Monday, August 02, 2010

Wicked City


The Phenix City Story (1955, directed by Phil Karlson) makes a strong first impression. I originally saw it on some fly by night cable channel in the 1980s and I've never forgotten it. It's one of the most hard boiled crime films of the 1950s, a period not short on hard boiled crime films. It's also a true exploitation film, one rushed to theaters on the strength of a topical story where the principle actors were still going through the legal system. It's also brutal as hell.

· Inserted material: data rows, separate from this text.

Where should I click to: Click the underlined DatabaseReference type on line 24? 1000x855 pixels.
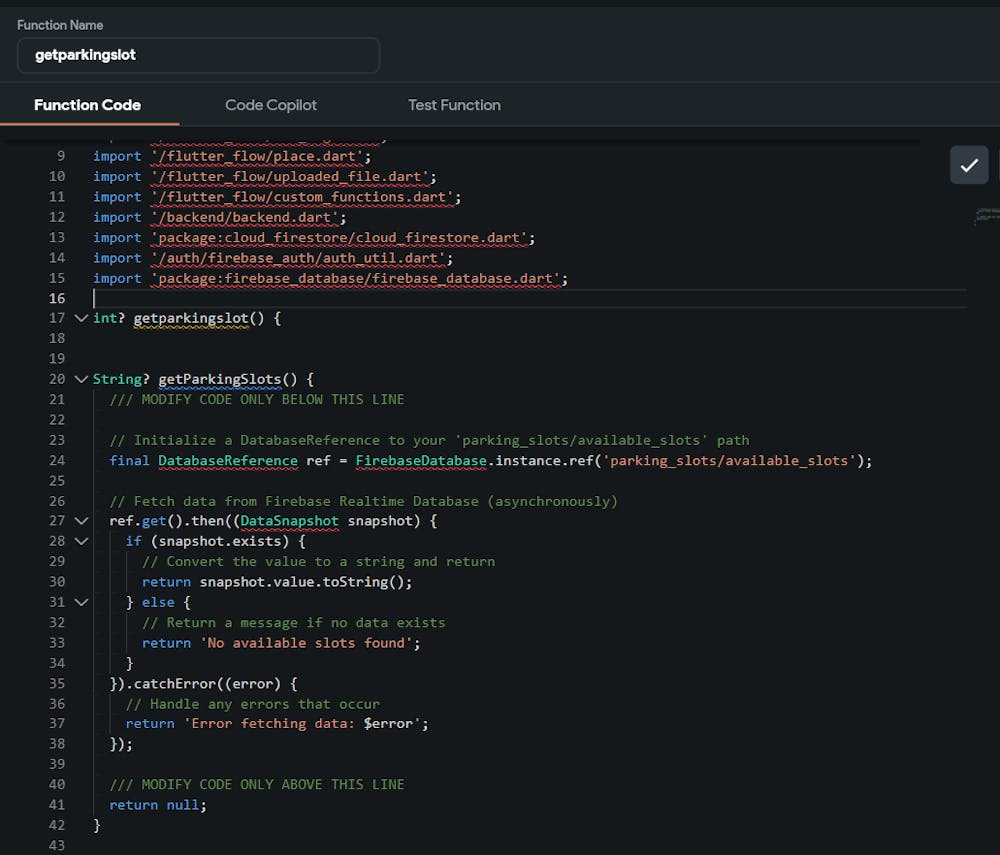[228, 460]
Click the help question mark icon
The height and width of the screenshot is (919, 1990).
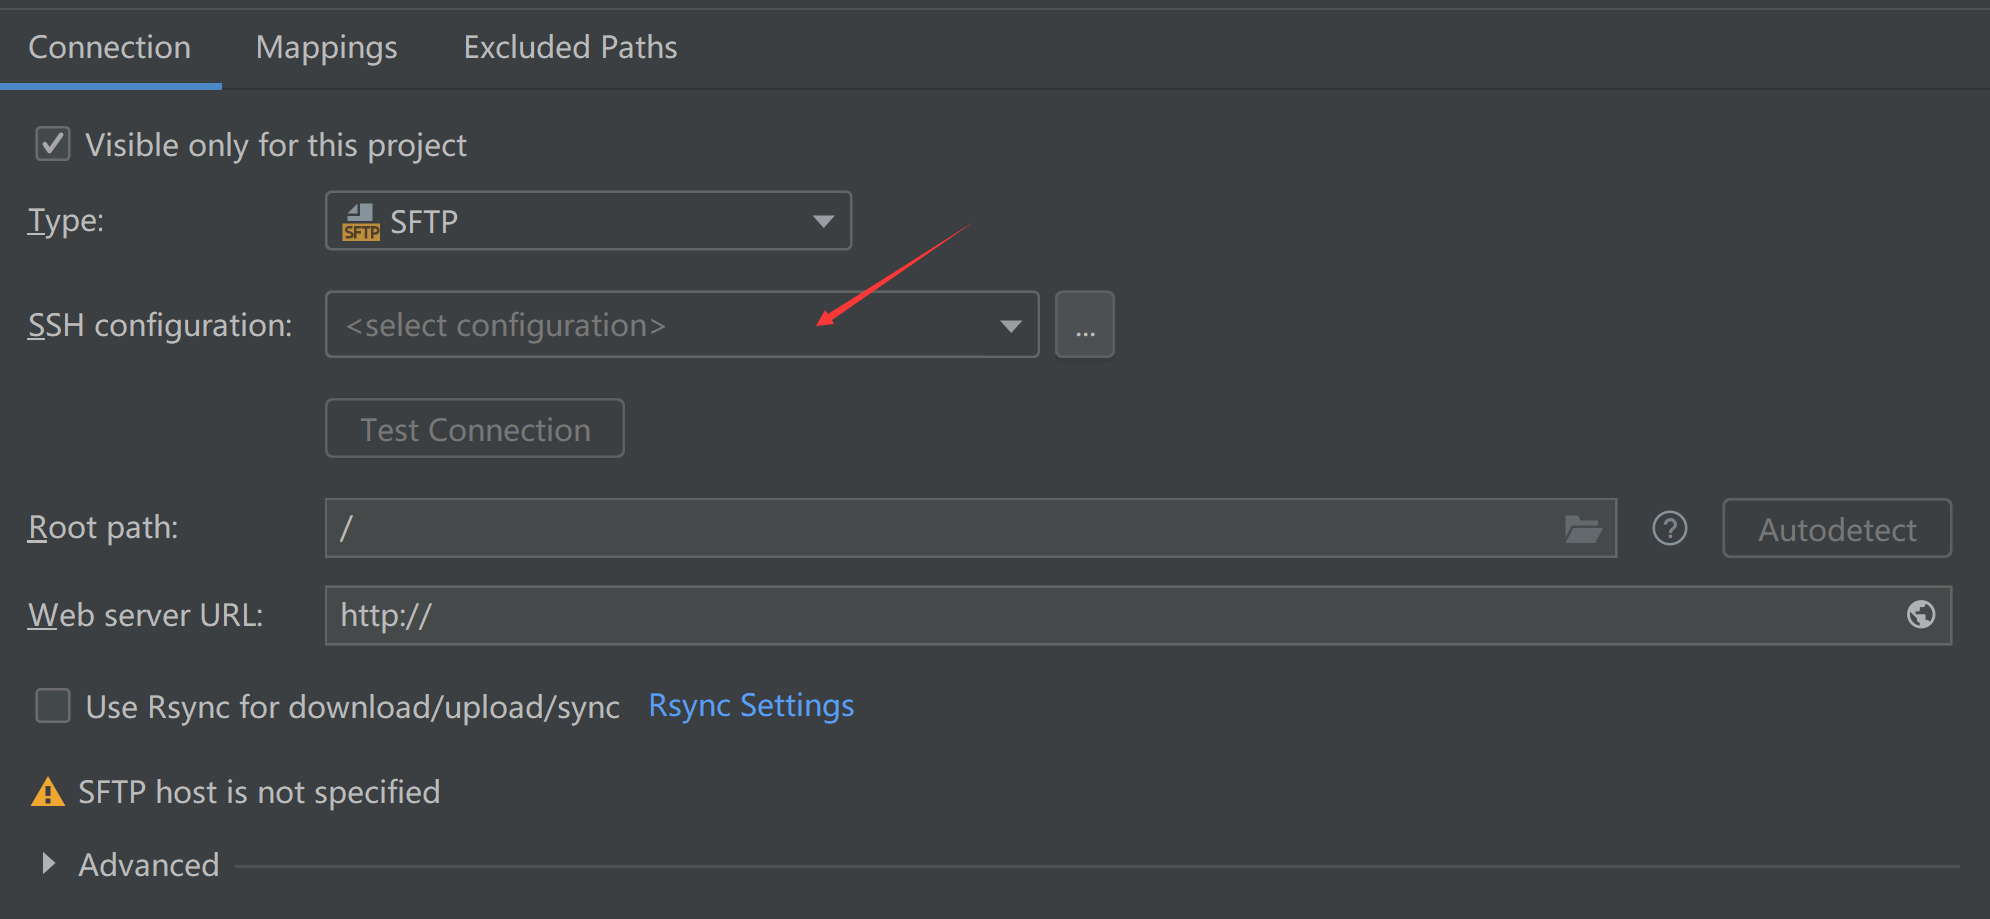[x=1669, y=528]
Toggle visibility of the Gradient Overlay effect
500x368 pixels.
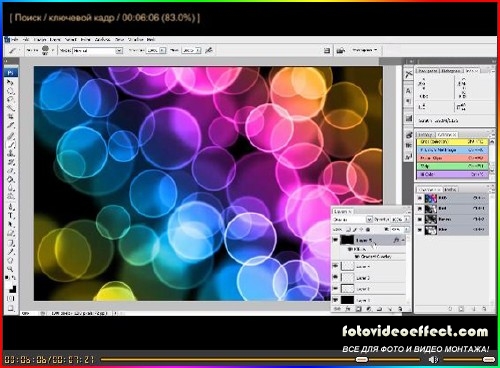tap(357, 256)
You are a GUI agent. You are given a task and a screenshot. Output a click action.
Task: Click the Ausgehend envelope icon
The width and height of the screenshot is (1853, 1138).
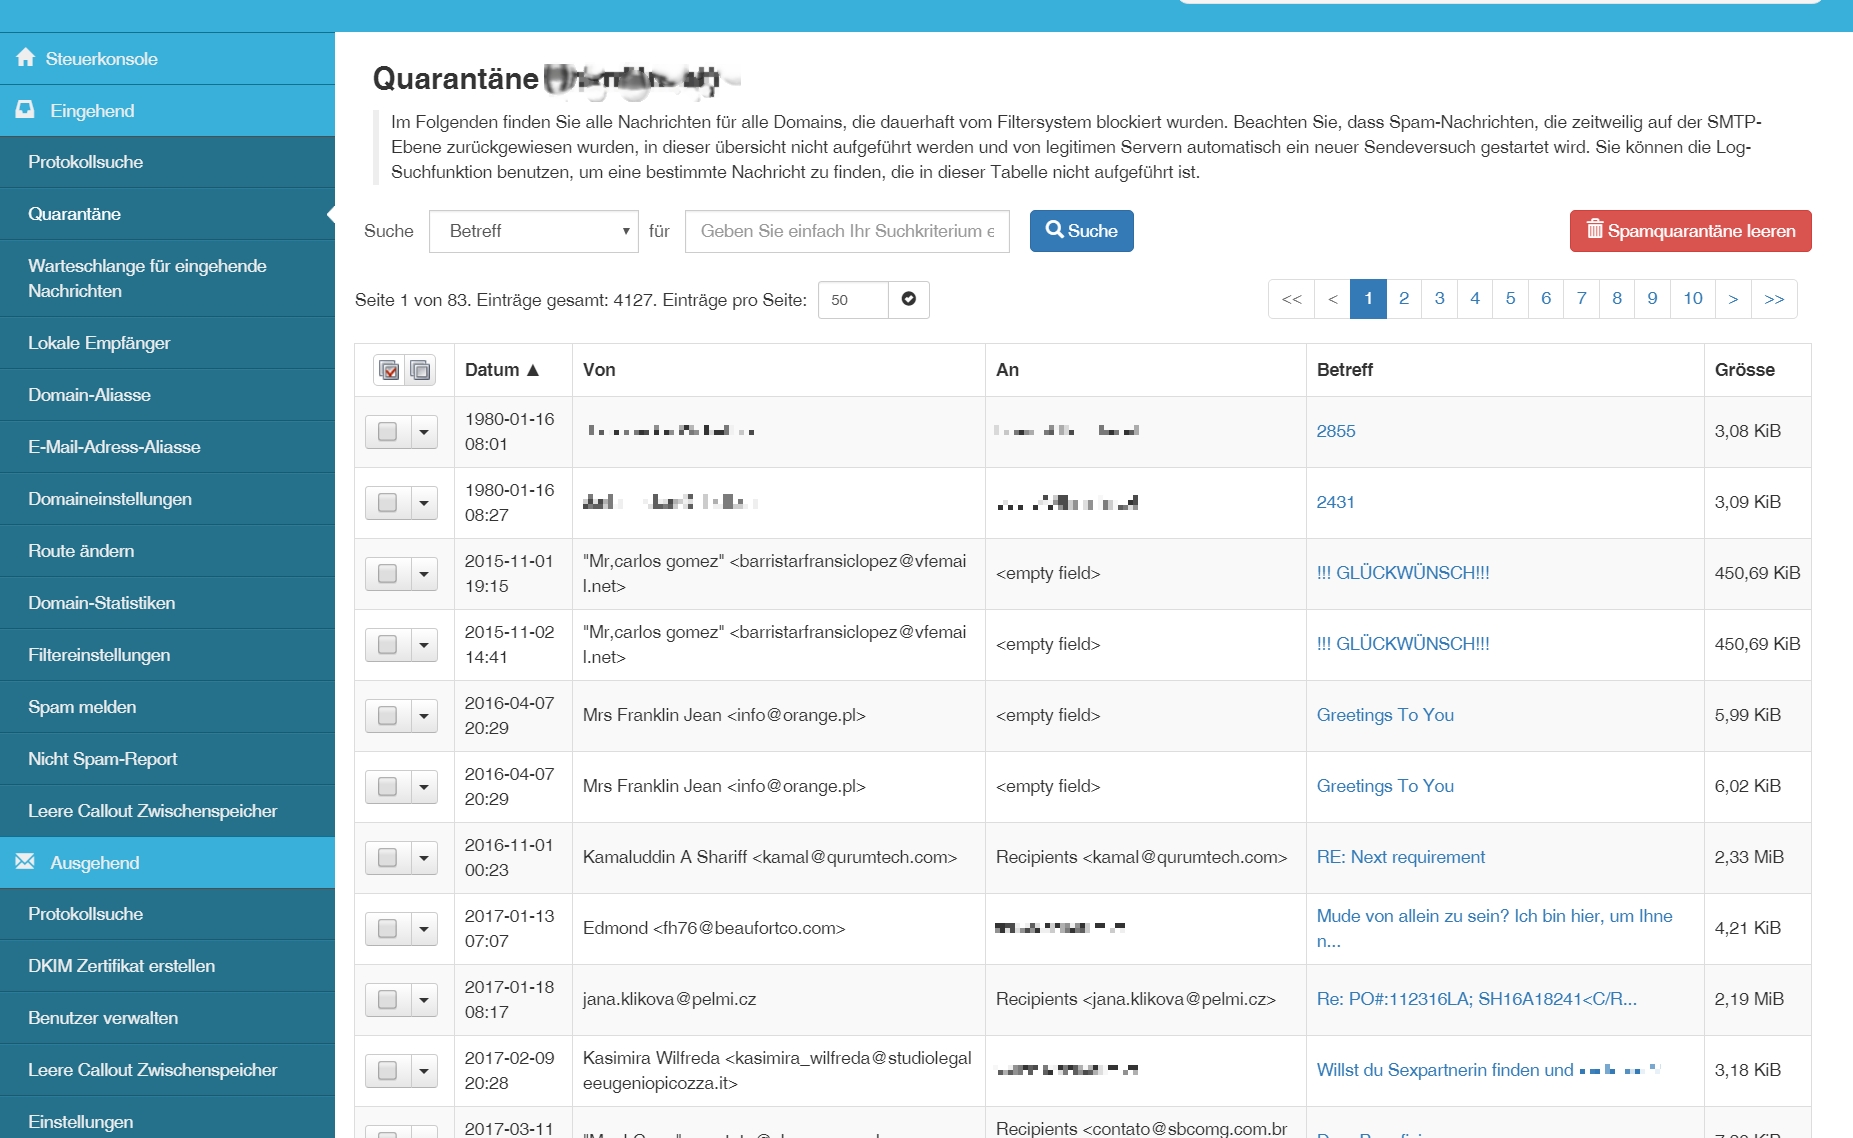[26, 862]
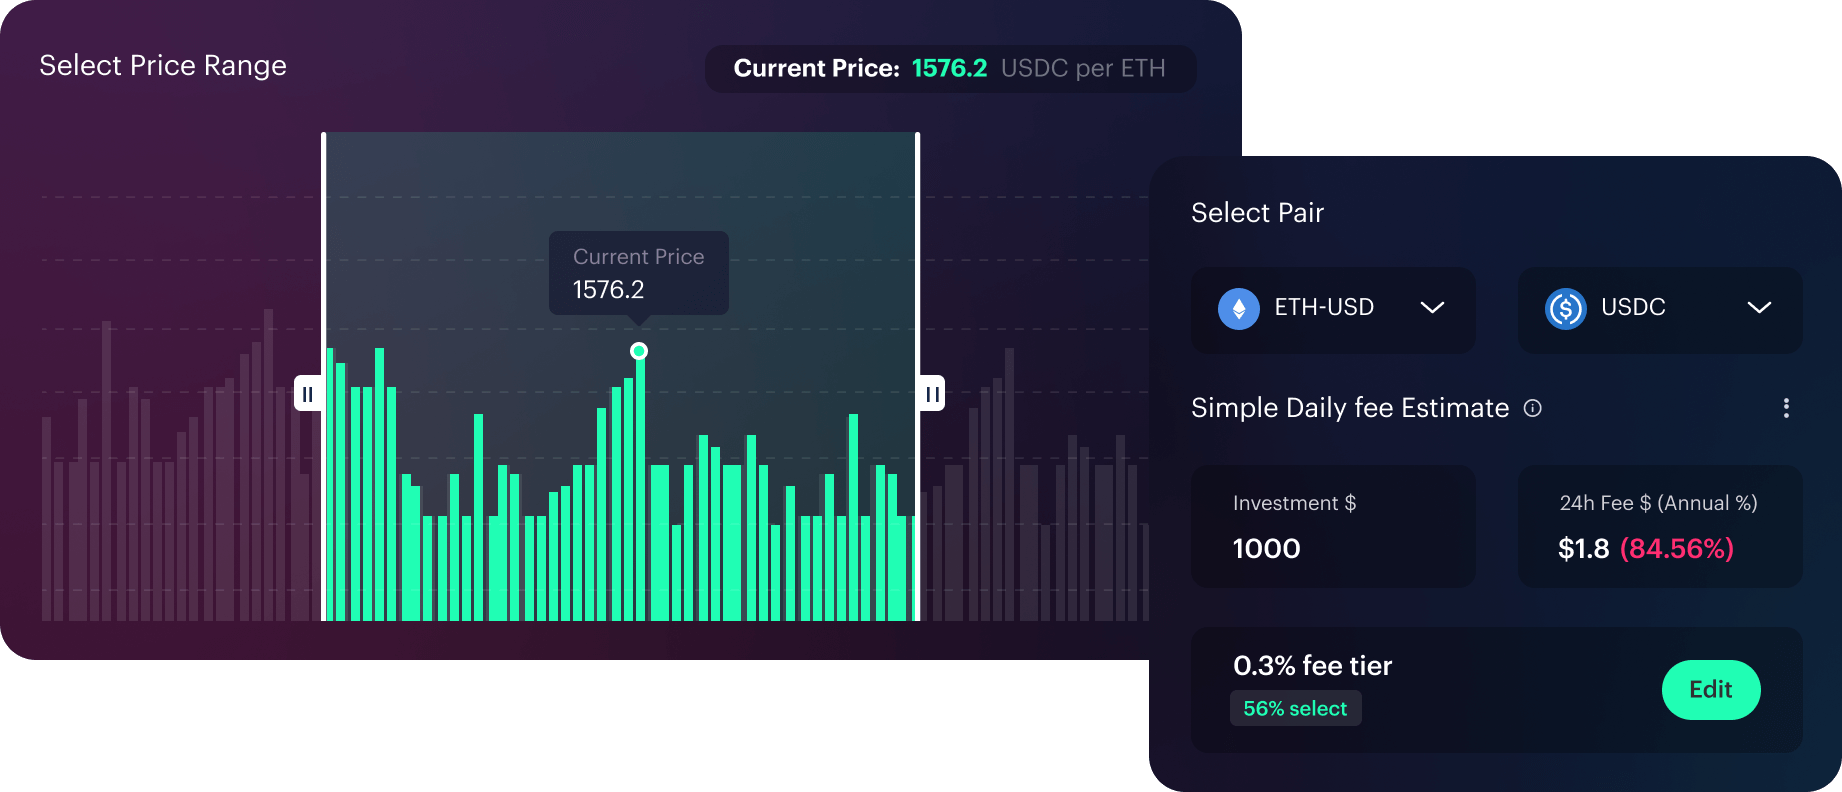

The movie follows the inhabitants of the titular city, which is across the river from Columbus, Georgia. On the evidence of the film, Phenix City seems like it was Columbus's secret sharer, the id where all of its darkest impulse are lived out. It's a cesspit of rigged gambling dens, quick loan joints, dope peddlers, and whores. The city's vice is run by a network of good ol' boy crime lords, and enforced by good ol' boy thugs. Into this mix is thrown lawyer Albert Patterson and his family. His son, John, has returned from Germany in search of a nice place to raise his children. John is a crusader and a war hero, and he slowly but surely draws his father into opposition to the "syndicate" that runs the town. Patterson embarks to run for Attorney General to clean up the town, but it all ends badly.



The structure of the movie is awkward at first, prefaced by interview material with the real people of Phenix City. Everyone is awkward in documentary footage, so this section of the film is not promising. Once the actual movie starts, things improve. It still has a documentary structure along the lines of the other pseudo-documentary crime films of the period, but as the film progresses, the shadows grow longer and the compositions get more stylized until we're smack in the middle of the film noir dark city. The cast is an excellent assortment of familiar faces. John McIntyre is probably the most recognizable actor, promoted from the character ranks into the forefront of the movie. Richard Kiley is ostensibly the lead. The smiling Edward Andrews, a familiar face from a generation of TV guest appearances and commercial roles and cast against type here, makes for a dandy villain. All well and good. There are other similar films littering the noir period. Director Phil Karlson even made a couple of them.



What really distinguishes this film is its willingness to take the next awful step. It's not squeamish about throwing the good and virtuous characters it has into the meat grinder. It has its villains abduct a black child in order to throw her corpse on the lawn of our heroes as a warning. It has young lovers who never get together and wind up dead. It has a jaundiced view of human nature. It gets away with it all under cover of its documentary pedigree, in the best tradition of exploitation filmmaking. Karlson would go to this well again twenty years later with the very similar Walking Tall. It works there, too.



One sour note, though: this has a certain veneer of Hollywood liberal guilt. It presents a relatively noble black character, shows our heroes being friendly and upright in their friendship with him, and lies through its teeth about it. It's a whitewash, of course. The "real" story is suggested on the IMDB's trivia page for the movie:

In the film, John Patterson (Richard Kiley) is depicted as supportive of African-American Zeke Ward (James Edwards) and his family. In real life, following his term as Alabama attorney general (1954-1958), he ran for governor in 1958, ran an openly racist campaign and won. One of his opponents, George Wallace, had run as a racial moderate and told his friends after the election, "John Patterson out-niggered me, and I'm never gonna be out-niggered again." Four years later, in 1962, Wallace won the governorship of Alabama as an open racist.

Hollywood can't tarnish its heroes with racism. Nope. John Patterson can't be Ethan Edwards. Pity.